I’m happy to call it ‘bazaar’, but really, try typing those three characters several hundred times a day. WORST CHARACTER SEQUENCE EVER.

Really, it should have been called teh. This is nicely spread over the home row and uses two hands. It also has the advantage that your command for retrieving a copy of the repository will be teh suck. Other useful commands include teh diffz, teh m3rj, and so on. The gentoo crowd will love it.

nagios ssh check is fucked

The nagios ssh check only checks for the banner response.

If anything after that is going to prevent you from logging in, nagios won’t tell you. It can’t do key negotiation, and it certainly won’t go as far as getting a shell. If there’s a delay on the server causing the authentication to take longer than a TCP timeout, then check_ssh will pass and you won’t know until you have angry users.

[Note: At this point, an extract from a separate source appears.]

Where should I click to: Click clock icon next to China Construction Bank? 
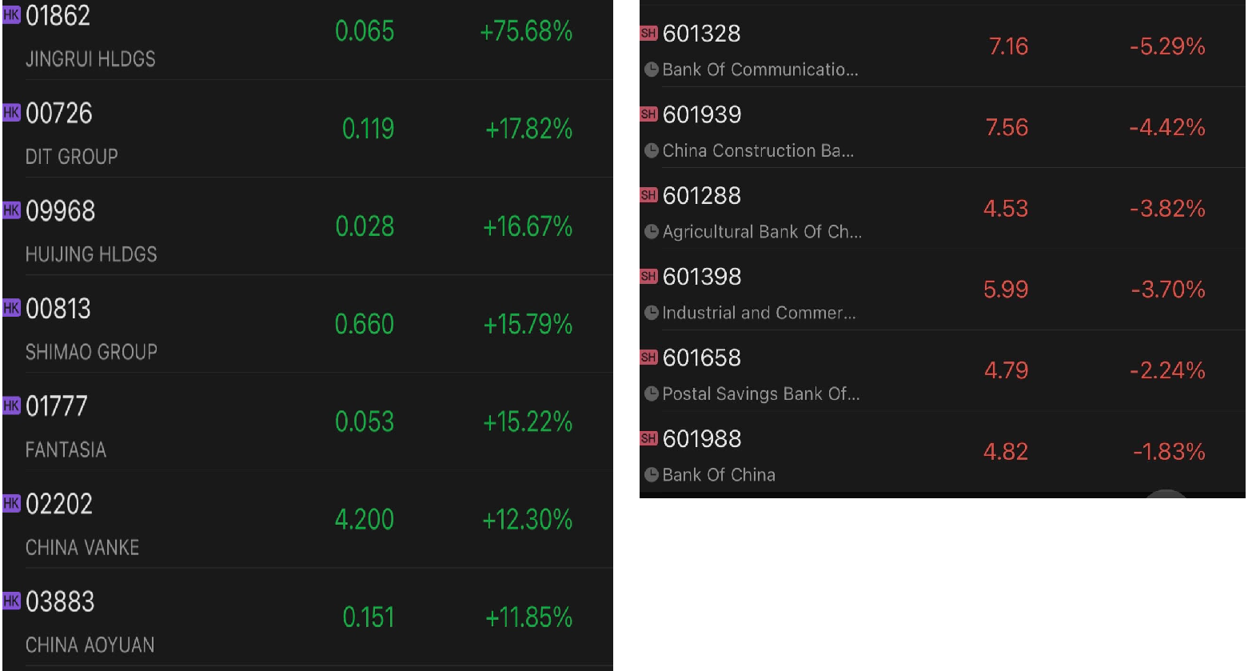pos(652,151)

configuration is uninteresting

After a long wait and a long story, my minipci wireless card arrived, so I chucked it into the laptop and booted up. It appeared in the lspci output, which was awesome.

On Debian, though, because Free is more important that Working, you’ve got to copile your own copy of the madwifi driver. This bores me to tears, and I think I’m so offended by the prospect of having to a) compile a kernel module, and b) have to do it every time the kernel package is upgraded, that I’m going to forego my dreams of doing native Debian packaging work and install Ubuntu.

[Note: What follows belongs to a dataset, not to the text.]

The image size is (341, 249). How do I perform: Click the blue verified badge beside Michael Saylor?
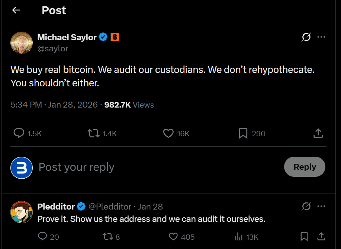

I didn’t do this in the first place because for a fleeting moment I thought it would be fun to get back into random system hacking, like what I used to do in uni; so I spent a few hours reading HOWTOs after I installed the laptop, to find that getting suspend-to-RAM working was so trivial that I was surprised to find it didn’t already just work.

But it turns out that I’m more interested in getting my work done, than having to fiddle with things that should already just work – these problems have already been solved by other people – so I’m going to switch.

My name is Ellen Feiss, and I’m a student.